The ROS concentration in cancer cells is higher than in normal cells, due to their unique increased metabolic properties.27,28 Elevated levels of ROS in cancer cells promote carcinogenesis and cancer progression by angiogenesis.29,30 However, it has been shown that excess ROS beyond the antioxidant capacity of the cells can induce apoptosis.31,32 The present study revealed that the level of ROS generation is related to the treatment time of 15d-PGJ2. ROS were detected at 2 hours after 15d-PGJ2 treatment; the level increased up to 6 hours, and was still detectable after 24 hours by flow cytometry. NAC pretreatment increased the cell viability and decreased expression of cytochrome C and cleaved PARP, indicating that ROS generation is critical in 15d-PGJ2-induced HCC cell apoptosis (Figure 4). Although both the result of CCK-8 assays and flow cytometry showed that 15d-PGJ2 showed an obvious effect on cell-proliferation inhibition and cell-apoptosis promotion in all three cell lines, the difference of the effect among the cell lines was also big. According to our results, 15d-PGJ2 also had a different effect on ROS production in these cell lines, which is consistent with the trend of the apoptosis and cell viability. Therefore, we speculate that the different sensitivity to ROS of different hepatoma cell lines may count for the different effect under the 15d-PGJ2 treatments.

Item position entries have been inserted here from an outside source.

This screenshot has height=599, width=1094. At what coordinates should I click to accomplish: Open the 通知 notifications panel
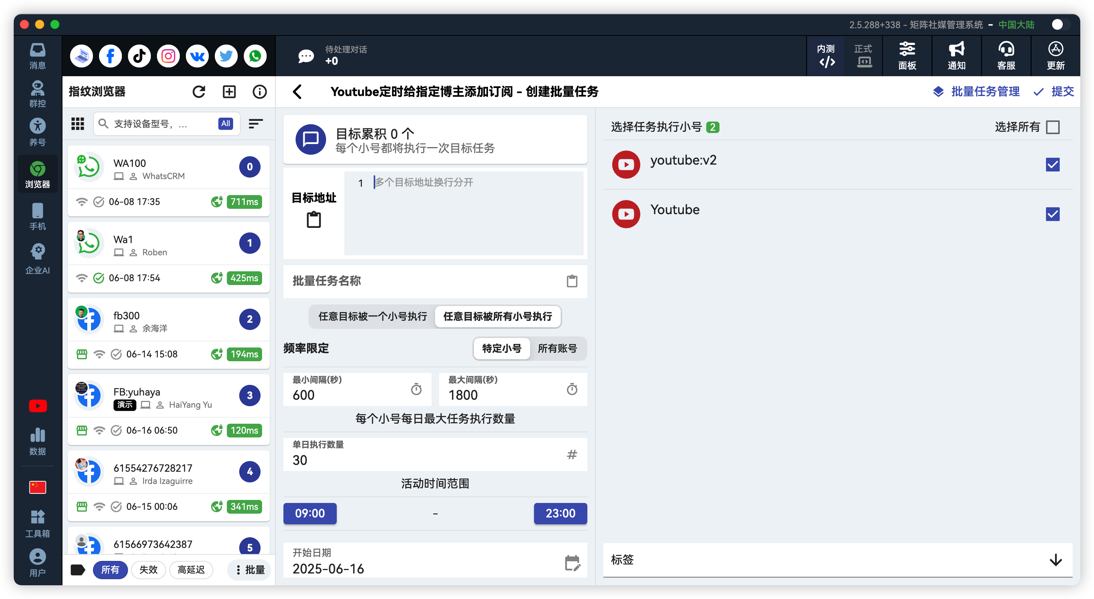point(956,56)
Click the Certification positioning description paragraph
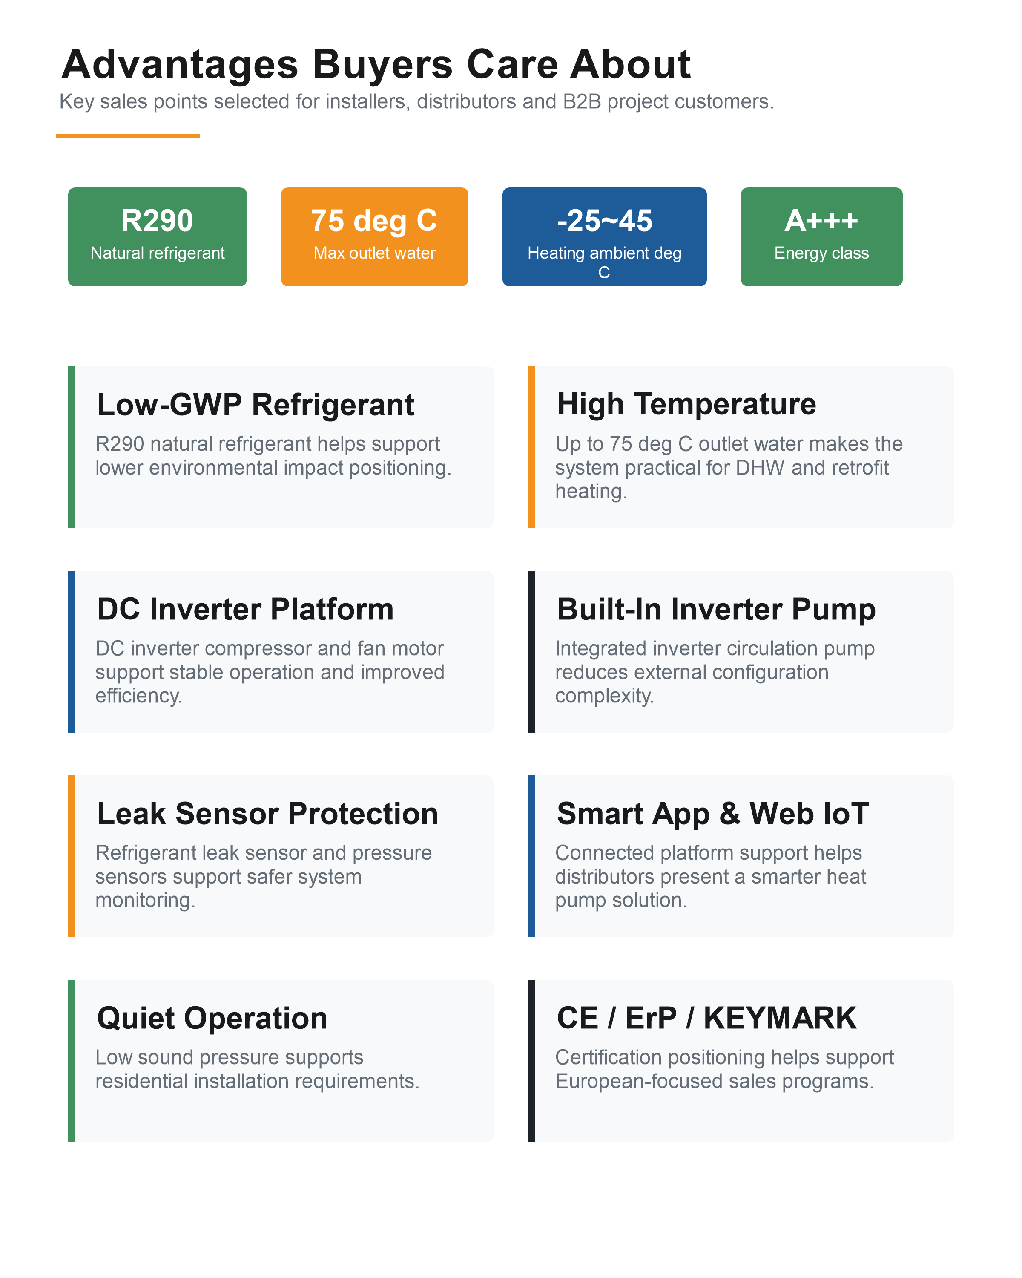Screen dimensions: 1022x1278 724,1069
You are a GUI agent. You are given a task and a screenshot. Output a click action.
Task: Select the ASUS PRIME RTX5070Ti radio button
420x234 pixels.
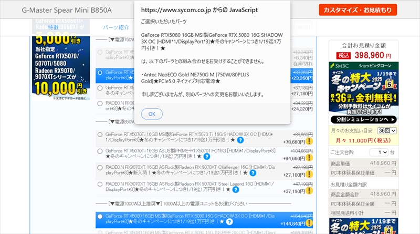tap(100, 151)
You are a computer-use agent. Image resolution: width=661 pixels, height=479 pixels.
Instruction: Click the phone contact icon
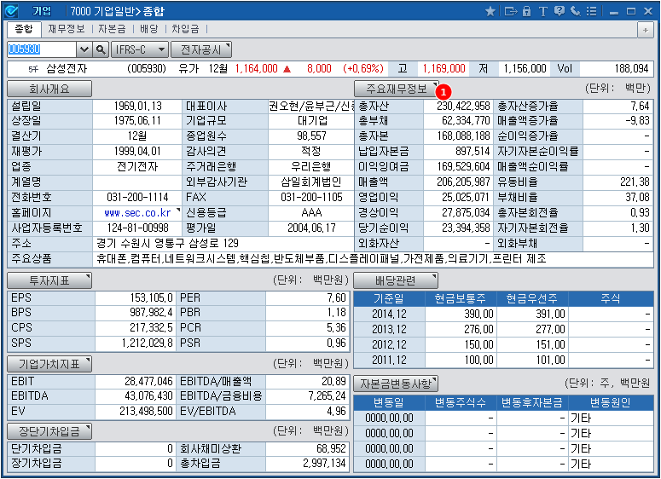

The activation of JNK, a potent proapoptotic kinase, is thought to be one the main factors induced by excess ROS.13,23 Phosphorylation of JNK was detected by Western blotting in 15d-PGJ2-treated cells compared with normal cells, and decreased when NAC was present (Figure 4A). These data suggest that ROS-mediated JNK activation contributes to apoptosis induced by 15d-PGJ2. We also observed downregulation of the Akt pathway, which is one of the most effective antiapoptotic pathways.33 The decreased expression of phosphorylated Akt signifies the weakened antiapoptotic pathway and reduces inhibition of JNK, which in turn increases apoptosis (Figure 4B).

As mentioned earlier, 15d-PGJ2 contains an α,β-unsaturated carbonyl group that can act as an electrophilic center and allow itself to exert biological actions beyond some of the receptor-dependent pathways, such as inhibition of the NFκB pathway, disruption of the Keap1–Nrf2 complex, and alteration of cellular redox status.34 Some studies have shown the other possible pathways by which 15d-PGJ2 can exert anticancer activity.3537

Conclusion

In summary, this study verifies that 15d-PGJ2 can inhibit HCC cell proliferation and induce apoptosis in a dose- and time-dependent manner. We also demonstrated that 15d-PGJ2 induces ROS production and ROS-mediated apoptosis, as well as JNK activation and Akt downregulation in hepatoma cells.

Acknowledgment

This work was supported by the National Natural Science Foundation of China (81270515).

Disclosure

The authors report no conflicts of interest in this work.